Kilka miesięcy temu Komisja Nadzoru Finansowego powiadomiła Prokuraturę Okręgową w Poznaniu o nieuczciwych praktykach jednego z internautów. Według przekazanych informacji sprawca miał oszukać wiele osób oferując im wynajem tzw. „koparek do kryptowalut”.
Sprawą zajęli się policjanci z Wydziału dw. z Cyberprzstępczością KWP w Poznaniu. Sposób działania sprawcy był im dobrze znany. Mężczyzna ogłaszał się na portalach aukcyjnych i przekonywał przyszłych klientów, że ma własne koparki kryptowalut (zestawy komputerów lub kart graficznych o dużych mocach obliczeniowych), które może wynająć. Informował także, że posiada farmy solarne dostarczające komputerom odpowiednio dużej mocy do tego typu działań. Sprzedający zapewniał o swojej ugruntowanej pozycji na rynku i tysiącach klientów, głównie poza granicami kraju.

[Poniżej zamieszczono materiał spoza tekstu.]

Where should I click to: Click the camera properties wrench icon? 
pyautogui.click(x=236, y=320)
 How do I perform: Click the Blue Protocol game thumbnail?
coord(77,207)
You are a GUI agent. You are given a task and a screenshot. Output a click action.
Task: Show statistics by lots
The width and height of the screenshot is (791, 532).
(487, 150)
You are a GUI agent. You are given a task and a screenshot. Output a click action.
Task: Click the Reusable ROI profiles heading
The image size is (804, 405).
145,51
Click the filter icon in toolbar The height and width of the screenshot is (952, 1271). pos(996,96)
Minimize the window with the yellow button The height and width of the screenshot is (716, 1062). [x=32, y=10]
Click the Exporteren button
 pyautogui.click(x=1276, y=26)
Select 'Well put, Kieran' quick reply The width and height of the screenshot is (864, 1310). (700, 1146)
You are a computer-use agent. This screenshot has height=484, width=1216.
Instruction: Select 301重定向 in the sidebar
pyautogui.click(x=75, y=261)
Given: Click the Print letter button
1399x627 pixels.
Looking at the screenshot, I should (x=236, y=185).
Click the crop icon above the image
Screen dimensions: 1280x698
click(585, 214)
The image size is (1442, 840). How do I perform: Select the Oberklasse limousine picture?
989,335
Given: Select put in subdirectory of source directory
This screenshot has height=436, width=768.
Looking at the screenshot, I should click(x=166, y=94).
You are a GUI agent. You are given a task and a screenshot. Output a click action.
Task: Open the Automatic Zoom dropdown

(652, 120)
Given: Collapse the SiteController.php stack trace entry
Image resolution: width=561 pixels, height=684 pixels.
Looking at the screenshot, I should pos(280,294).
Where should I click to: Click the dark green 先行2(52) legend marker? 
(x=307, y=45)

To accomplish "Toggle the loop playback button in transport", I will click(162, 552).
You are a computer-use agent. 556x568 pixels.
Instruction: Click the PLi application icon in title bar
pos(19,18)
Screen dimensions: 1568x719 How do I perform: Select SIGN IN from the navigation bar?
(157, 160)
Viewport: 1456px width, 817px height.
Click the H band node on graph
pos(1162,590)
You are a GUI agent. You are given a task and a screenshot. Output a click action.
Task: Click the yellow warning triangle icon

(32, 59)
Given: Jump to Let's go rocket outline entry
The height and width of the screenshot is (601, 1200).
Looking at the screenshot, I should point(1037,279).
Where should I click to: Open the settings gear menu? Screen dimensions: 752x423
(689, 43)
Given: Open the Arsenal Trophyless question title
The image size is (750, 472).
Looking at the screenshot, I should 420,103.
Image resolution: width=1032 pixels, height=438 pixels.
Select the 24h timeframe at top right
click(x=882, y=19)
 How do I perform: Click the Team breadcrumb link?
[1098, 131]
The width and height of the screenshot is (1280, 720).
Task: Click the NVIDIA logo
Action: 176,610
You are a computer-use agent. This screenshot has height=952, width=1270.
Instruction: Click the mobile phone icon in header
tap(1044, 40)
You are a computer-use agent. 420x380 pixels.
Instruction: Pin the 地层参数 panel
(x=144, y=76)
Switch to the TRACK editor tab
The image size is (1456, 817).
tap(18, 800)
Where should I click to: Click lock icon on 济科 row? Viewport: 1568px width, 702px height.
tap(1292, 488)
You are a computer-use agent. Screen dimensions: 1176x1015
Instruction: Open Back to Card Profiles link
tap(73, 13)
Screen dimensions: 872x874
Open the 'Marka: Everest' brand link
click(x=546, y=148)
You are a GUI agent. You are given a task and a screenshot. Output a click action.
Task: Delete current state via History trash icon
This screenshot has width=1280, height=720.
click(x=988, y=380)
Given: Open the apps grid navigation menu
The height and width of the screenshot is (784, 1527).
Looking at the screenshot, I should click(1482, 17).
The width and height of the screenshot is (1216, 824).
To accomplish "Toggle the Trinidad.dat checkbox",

Oferowane przez niego zyski były dość wysokie – zainwestowanie 100 złotych miało skutkować wypłatą złotówki dziennie przez najbliższy rok. Początkowo część kupujących otrzymywała obiecane zyski zgodnie z zawartymi umowami. Dzięki temu mężczyzna otrzymywał pozytywne opinie, jako sprzedający i pozyskiwał kolejnych klientów w sieci.
Z czasem jednak wypłaty zysków zostały wstrzymywane. Sprzedający tłumaczył to chwilowymi problemami logistycznymi. Kiedy wymówki zaczęły się powtarzać klienci orientowali się, że zostali oszukani.
Policjanci z Wydziału do walki z Cyberprzestępczością KWP w Poznaniu namierzyli i zatrzymali oszusta. Mężczyzna został zatrzymany 29 września br. w Poznaniu. To 37-latek, w przeszłości notowany za podobne przestępstwa.
Funkcjonariusze zabezpieczyli należący do niego sprzęt komputerowy. Zgromadzony materiał dowodowy wskazuje, że 37-latek oszukał na terenie całego kraju kilkadziesiąt osób na kwotę ponad 250 tysięcy złotych. Policjanci cały czas ustalają kolejnych pokrzywdzonych w tej sprawie.
Zatrzymany usłyszał zarzuty oszustwa i przyznał się do ich popełnienia. Decyzją prokuratora został objęty policyjnym dozorem. Za popełnione przestępstwa grozi mu kara do 8 lat więzienia.